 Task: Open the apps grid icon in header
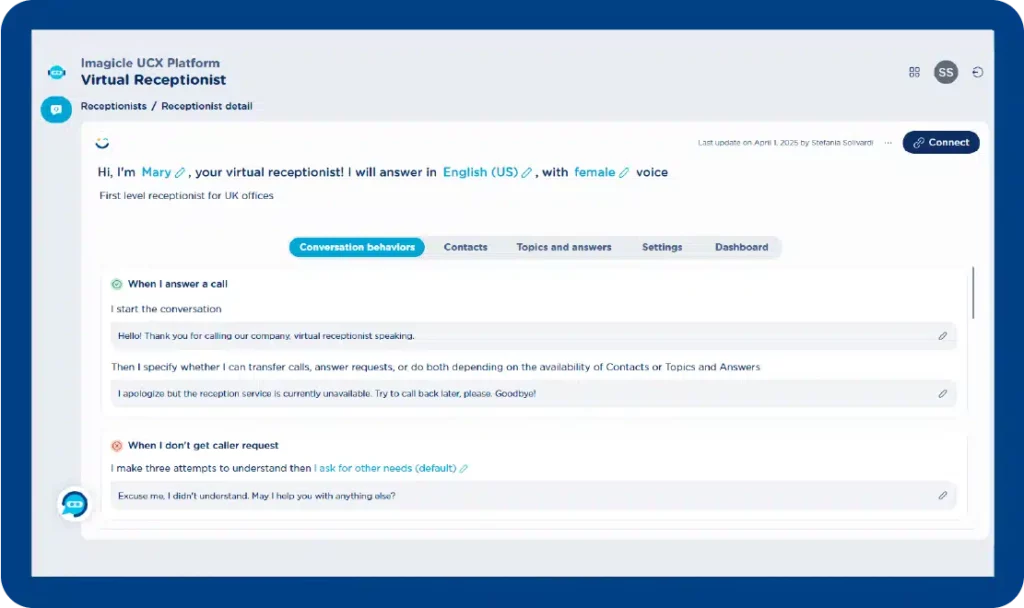[914, 71]
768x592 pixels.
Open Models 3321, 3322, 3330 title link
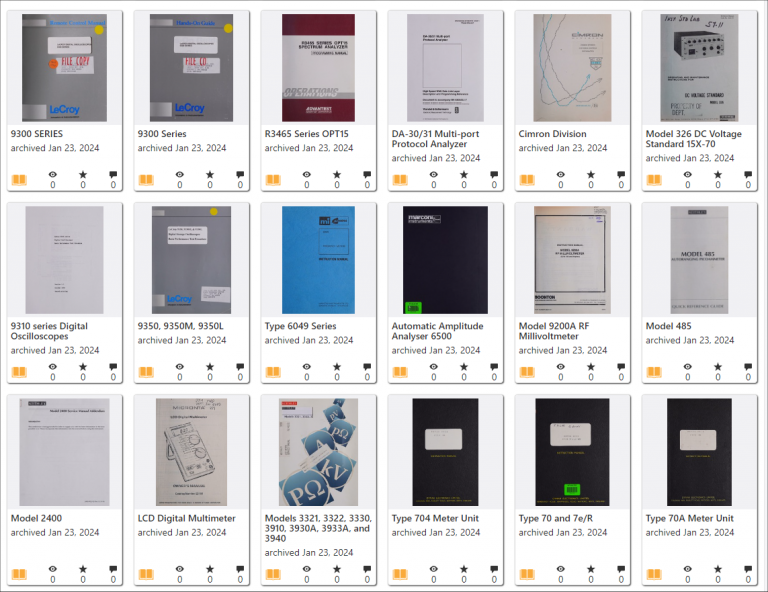coord(318,528)
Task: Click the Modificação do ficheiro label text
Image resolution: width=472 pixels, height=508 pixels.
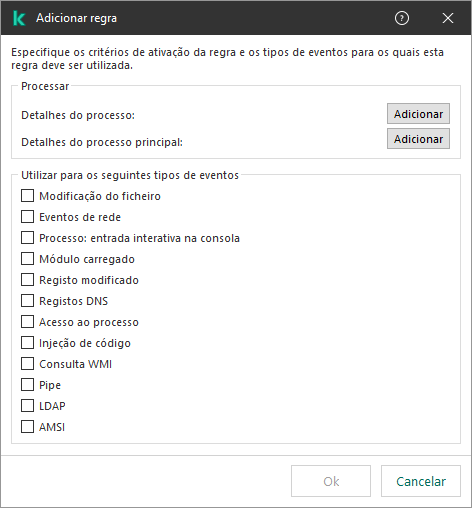Action: click(x=100, y=196)
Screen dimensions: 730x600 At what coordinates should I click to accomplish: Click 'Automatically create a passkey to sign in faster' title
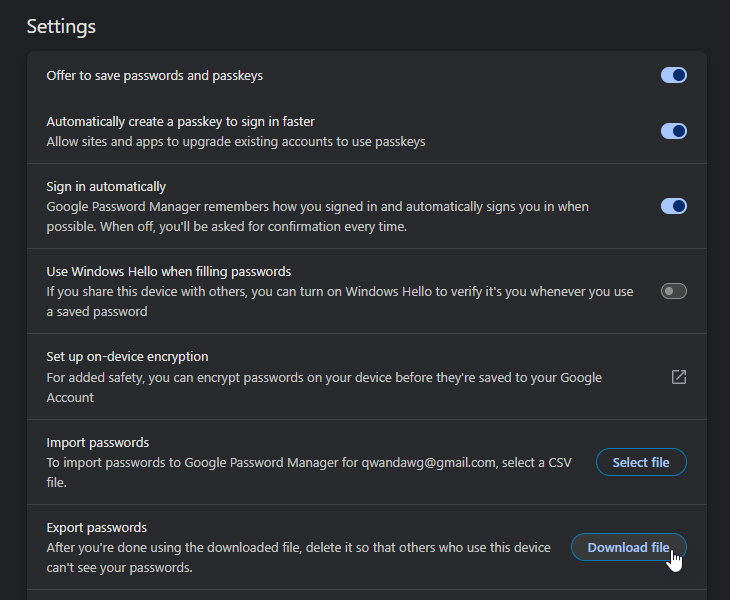point(180,122)
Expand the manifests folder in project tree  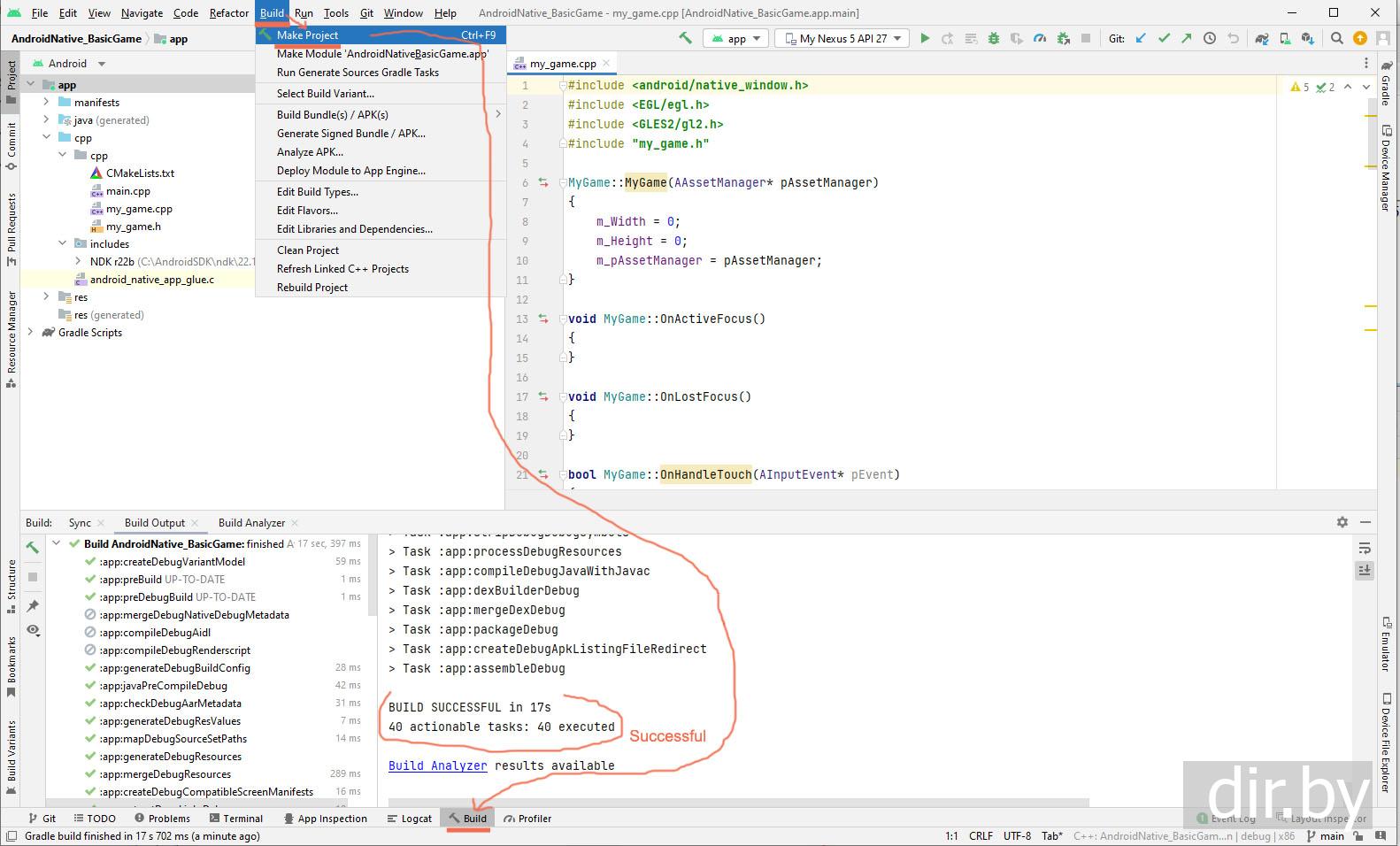pos(47,103)
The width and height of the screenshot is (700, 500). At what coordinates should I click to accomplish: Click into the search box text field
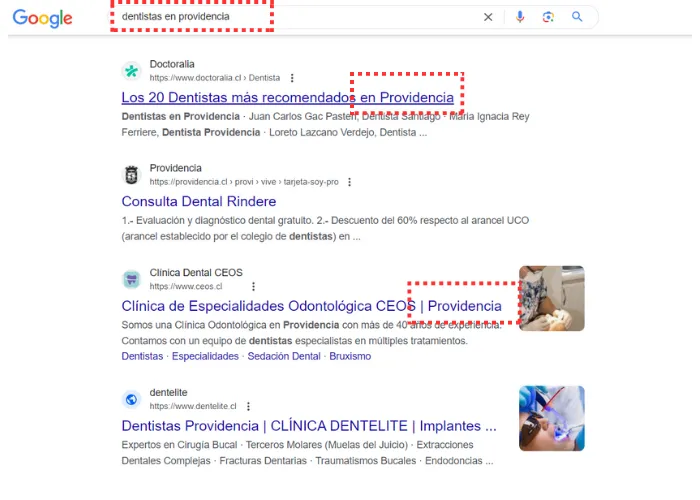(x=295, y=17)
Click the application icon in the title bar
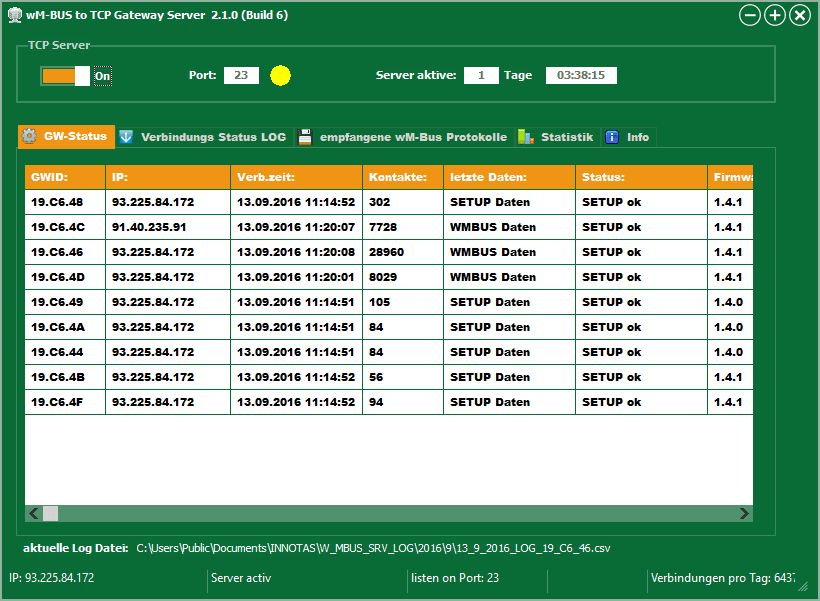 click(x=14, y=15)

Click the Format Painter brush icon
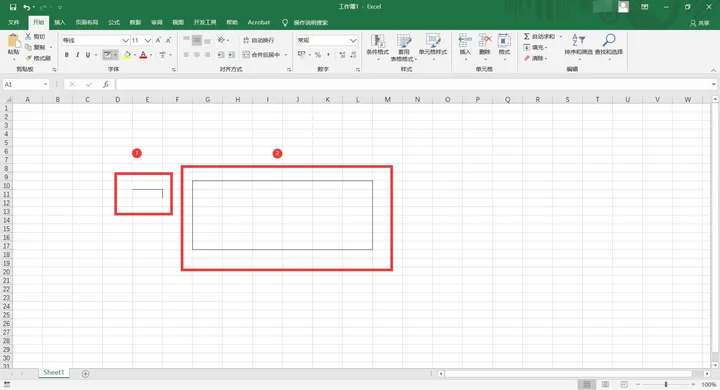tap(28, 58)
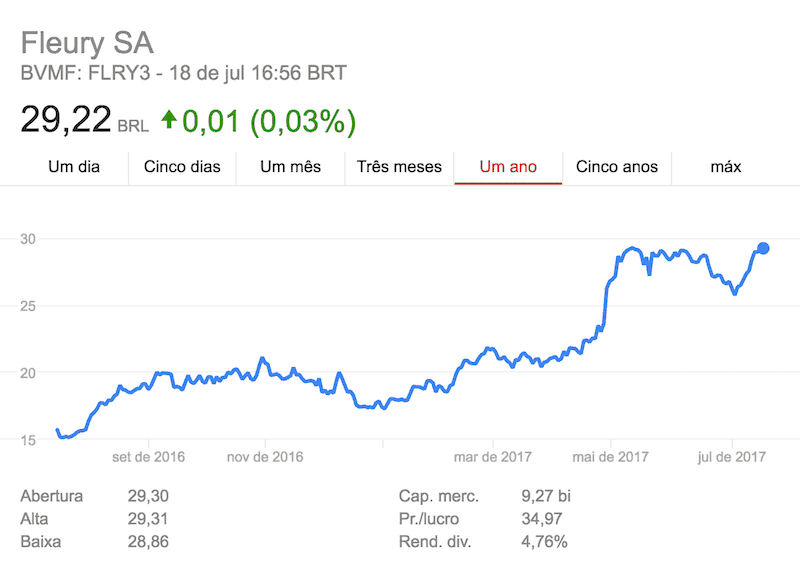The width and height of the screenshot is (800, 584).
Task: Click the mai de 2017 axis label
Action: point(610,456)
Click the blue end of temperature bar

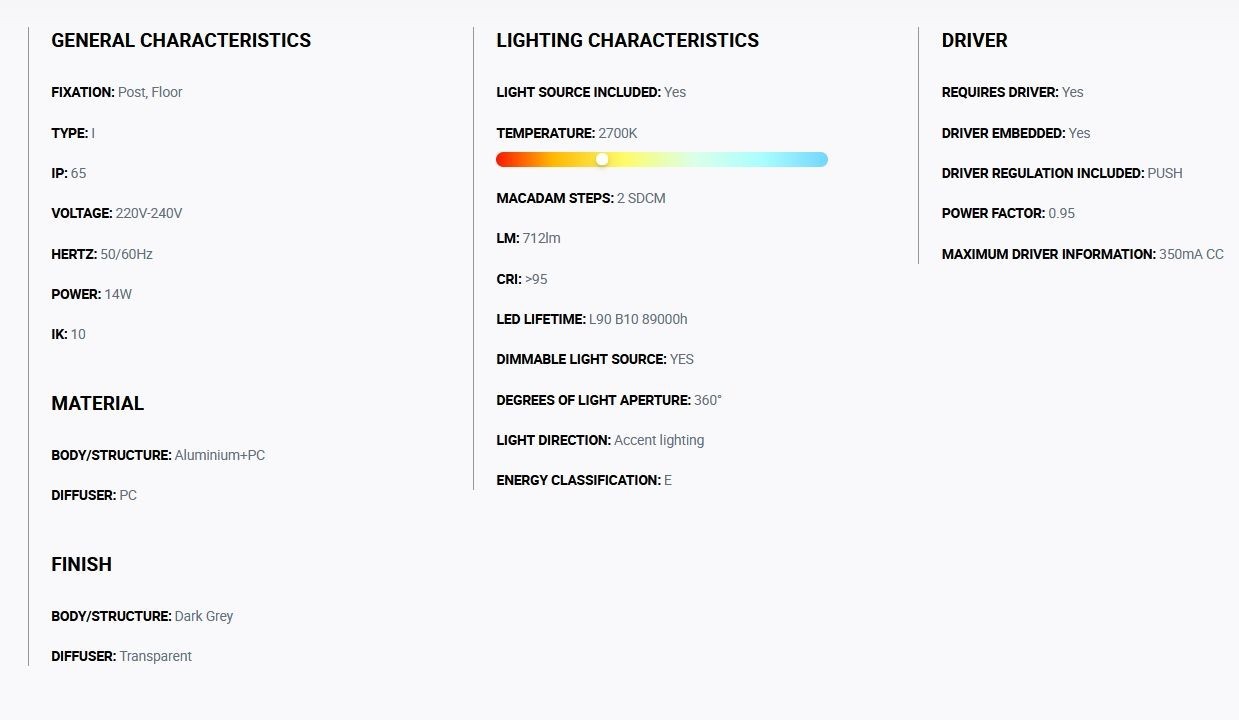[x=819, y=159]
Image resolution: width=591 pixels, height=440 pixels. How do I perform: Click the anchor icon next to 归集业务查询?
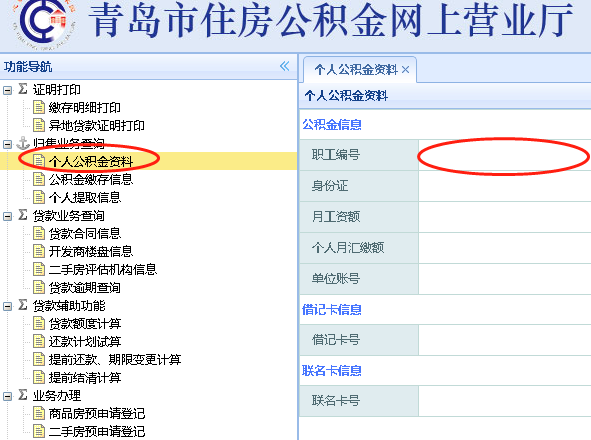[x=23, y=143]
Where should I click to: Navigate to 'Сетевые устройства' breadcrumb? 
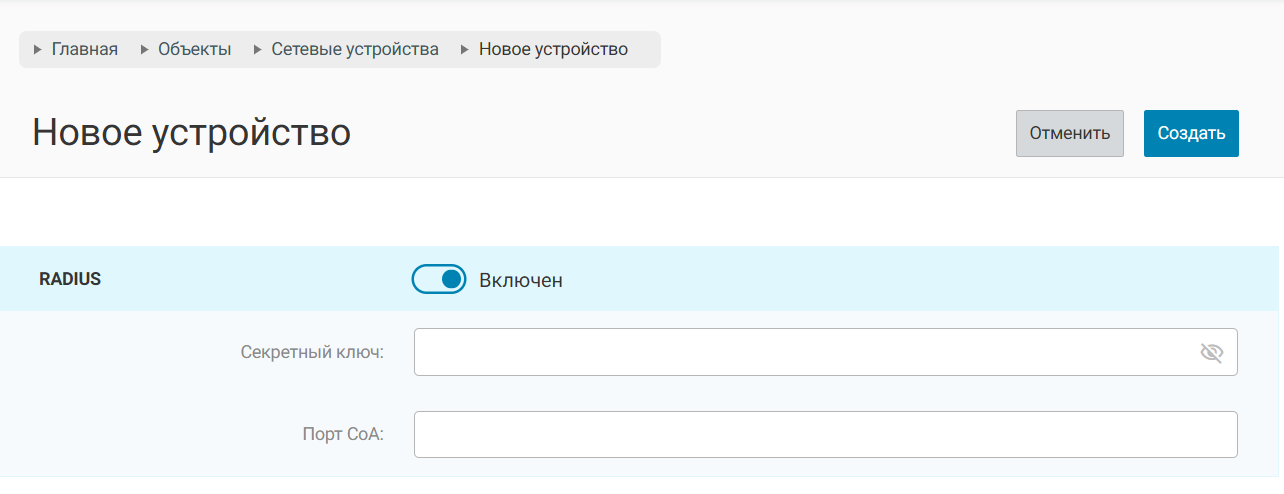[355, 49]
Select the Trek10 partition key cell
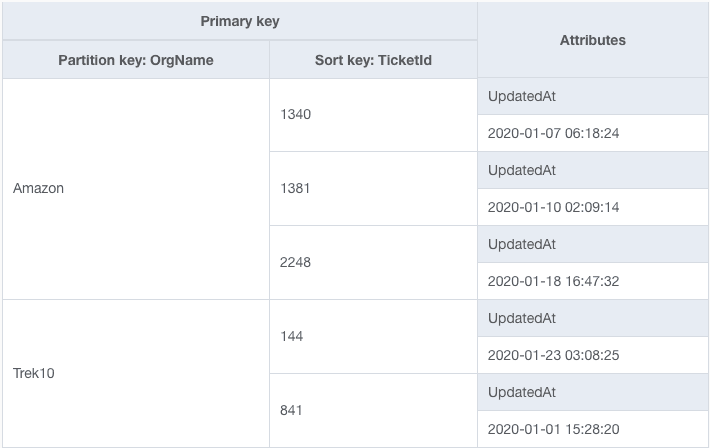 point(36,373)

==*==

TASK STATEMENT: Only the lines from the one that holds "Where should I" through the end of the records above should be printed again, exactly as they are. Leave out the pictures.

ANSWER BELOW:
Where should I click to: Navigate to 'Сетевые устройства' breadcrumb? 
[355, 49]
Select the Trek10 partition key cell
 point(36,373)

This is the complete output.